Furthermore, improvement of the outcome should be beneficial to the patients, e.g. a considerable remission of the tumor from preoperative chemotherapy should also have an effect on disease-free or overall survival or at least on an increase in the quality of life by a smaller proportion of breast ablations.
If the study results can be generalized to patients and its outcomes are important, the next question is whether the probable treatment benefits are worth the effort . Let us consider again the example of preoperative chemotherapy. The proportions of complete remission are 30% (0.3) under the new treatment and 20% (0.2) under standard treatment, resulting in a relative risk (chance) of 1.5, which sounds quite impressive. The ‘number needed to treat’ (NNT) is the number of patients to be treated with the new therapy in order to prevent in expectation one negative event or, in our example, to achieve one additional complete remission compared to standard therapy. With complete remission proportions of 0.3 and 0.2, the NNT is 10 (= 1/(0.3 — 0.2)). So, 10 patients have to be treated with the new therapy to have in expectation one complete remission more than if these 10 patients were treated by standard therapy. If the proportions for a complete remission had been 0.03 and 0.02, respectively, the resulting relative risk would also have been 1.5, but the NNT would now be 100 (= 1/(0.03 — 0.02)). This has to be kept in mind when balancing the benefits and the harms (side effects, reduced quality of life, etc.) of the new treatment.

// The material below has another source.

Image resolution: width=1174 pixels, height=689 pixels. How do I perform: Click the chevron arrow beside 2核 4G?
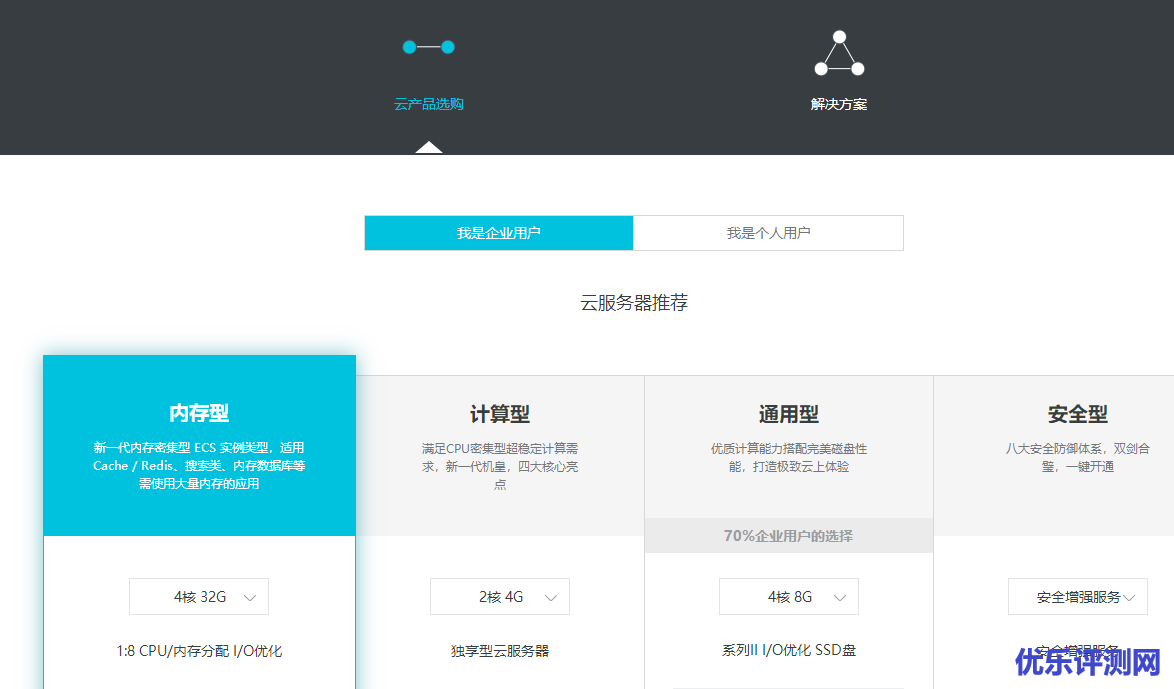pyautogui.click(x=551, y=598)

When conducting a randomized clinical trial, special attention has to be given to the design of the study to avoid any bias from the beginning . Statistics and its proper application is an essential part of well-conducted trials, from study planning to study analyses and interpretation . The best statistical analysis strategy cannot outweigh badly planned and conducted studies.

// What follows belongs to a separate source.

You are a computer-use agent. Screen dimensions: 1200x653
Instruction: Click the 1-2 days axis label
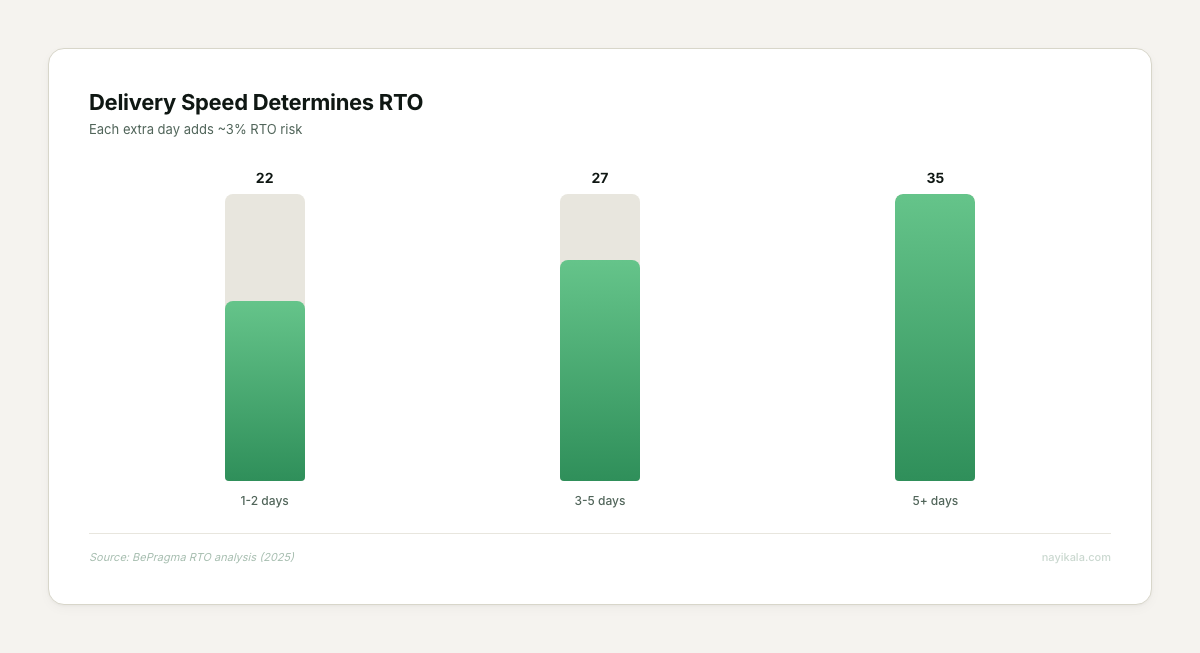(x=264, y=500)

Nowadays, the CONSORT statement  gives general guidelines on how to prepare manuscripts on RCTs for publication so that the most relevant information is included and the reader is able to understand what has been going on. Medical journals have improved their peer review process in the last years and nowadays a medical-statistical review is nearly always mandatory for high-quality journals. Still, it cannot be excluded that flaws may be published undetected and it is still up to the readers to assess publications for themselves.
From the homepage of the Centre for Evidence-Based Medicine  checklists for the critical appraisal of publications can be downloaded. They also offer a software tool (CATmaker) that helps creating Critically Appraised Topics (CAT) about therapy, diagnosis, prognosis, etiology/harm and systematic reviews of therapy.
The author wishes to thank Harald Heinzl for his valuable comments and suggestions.